Quem são eles? Que som é este? E porquê só uma data nesta auspiciosa reunião, com um conjunto de músicos empenhados em demonstrar que a curta carreira dos Mler Ife Dada conseguiu, com dois LPs, desconstruir e revolucionar a pop portuguesa e mesmo assim resistir à erosão do tempo? Não é fácil descrever o que se sente ao ser confrontado pela força bruta que os Mler Ife Dada apresentam em palco, levando quem ouve e quem vê numa viagem pelos quatro cantos do mundo, com momentos ora mais dramáticos, ora mais ligeiros, sempre com uma consistência e nivel de musicalidade intocáveis e louváveis.
© José Silva
Apesar do público maioritariamente saudosista (leia – se “da altura”), Nuno Rebelo e Anabela Duarte, o núcleo criativo dos Mler Ife Dada, não se prestaram a lugares fáceis (apesar do bis da inevitável Zuvi Zeva Novi no encore). Prova disso mesmo foram os novos arranjos e a instrumentação actualizada dos temas mais marcantes da banda, como que a mostrar que a sua música continua tao fresca como há 30 anos atrás e, arrisco até dizer, mais organica, cheia, e livre das lacunas estéticas que a produção musical dos anos 80 (o uso e abuso do digital e dos sintetizadores) imprimia à música dos Mler Ife Dada.
© José Silva
Apesar da ocasional viagem no tempo até essa época, com temas reminescentes de uns clássicos Talking Heads como “Dance Music” ou “Musica do Homem que Anda” (com uma mensagem perfeitamente contemporânea: porque é que ouvimos música de dança se estamos a ouvir rádio? E não somos muitos de nós, homens que se “encasulam”?), a viagem faz-se pelos quatro cantos do mundo e deixam perceber que, muito antes do rótulo de world music, já os Mler Ife Dada se deixavam tocar por África, pelo Oriente ou por soturnas guitarras do Ocidente mais profundo - sempre com a portugalidade de quem deu novos mundos ao mundo (cliché, mas verdade). Nao só se gingou com “Pandra – Bomba”, mas também se avistaram faraós com “À Sombra desta Piramide” (que deixou a nu a estreita ligação da banda às artes plásticas, através de uma projecção feita à medida das cancoes), e até um gosto a saké em “Choro do Vento e das Nuvens”.

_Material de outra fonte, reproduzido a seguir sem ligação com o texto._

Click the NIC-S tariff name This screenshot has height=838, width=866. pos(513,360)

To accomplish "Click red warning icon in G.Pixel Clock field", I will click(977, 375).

Mas desengane-se quem vê os Mler Ife Dada como mero ‘pop act’. Houve tempo para deambulações mais experimentais, dando a Anabela Duarte o espaco necessário para mostrar que a sua voz é menos uma lembranca de Kate Bush e mais um instrumento, ao jeito de Meredith Monk. A ajudar à festa, houve um trio de cordas e um trio de sopros de metal, que humanizaram os arranjos concretizados em disco com sintetizadores. Com a ajuda de momentos mais introspectivos como “Alfama”, que vai buscar as tais guitarras soturnas do Ocidente profundo (que afinal mais não são que um baixo pejadinho de reverb, a atirar o bairro lisboeta para o meio de Paris, Texas), estas duas velozes horas culminam no emocionante/emotivo novo arranjo de Valete (de Copas), capaz de arrepiar até o mais alheado da obra dos Mler Ife Dada.
© José Silva
Para o encore estava guardada uma versão bem desvairada de “Ele e Ela”, clássico de Madalena Iglésias, com momentos ruidosos em jeito de descontrução de um tema bem familiar da ‘música ligeira portuguesa’. Nova voltinha, nova surpresa e a delico-doce “Loosing Yelav” surge que nem canção de embalar no horizonte. Era um quase fim, que só não aconteceu porque havia mesmo que regressar ao querido (mas “fácil”) “Zuvi Zeva Novi”. Sem mossa, porque esta é daquelas canções que faz o publico, já completamente entregue, levantar-se e comecar uma autentica festa swing que podia estar a acontecer num Cotton Club nos anos 30.
Contas feitas, o tempo estimou muito bem os Mler Ife Dada e os próprios nao se iludem, nem dão ilusões do porquê da sua reuniao. Até o nome deste concerto, “Pintar Um Vai Vem”, aponta para uma vaga ideia de efemeridade que, atente-se, só deve ser tida em conta para este concerto. Porque a sua obra, o seu legado, está de muito boa saúde e com uma vitalidade tal que deveria ser mais vezes apontada como um exemplo a seguir para a juventude que se diz cada vez mais eclética (hipster much?). Ele há coisas que fascinam.